(Task material Opens)

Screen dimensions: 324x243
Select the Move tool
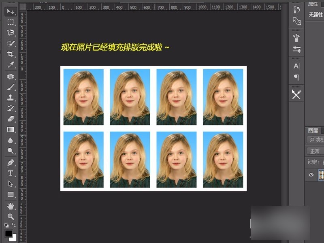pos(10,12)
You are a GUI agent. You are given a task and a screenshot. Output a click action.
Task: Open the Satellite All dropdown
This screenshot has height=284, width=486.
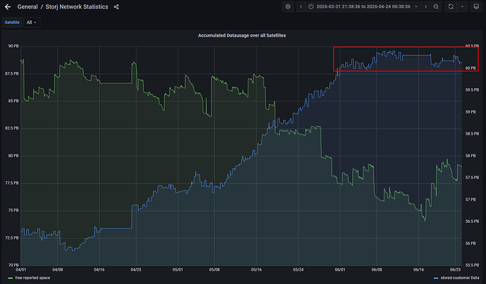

(Task material Closes)

Line by line, write out the entries exactly, and leave the pictures out.

Screen dimensions: 324x243
Select the Move tool
pos(10,12)
You are a GUI agent. You are given a task and a screenshot. Output a click action.
Task: Open the Satellite All dropdown
This screenshot has height=284, width=486.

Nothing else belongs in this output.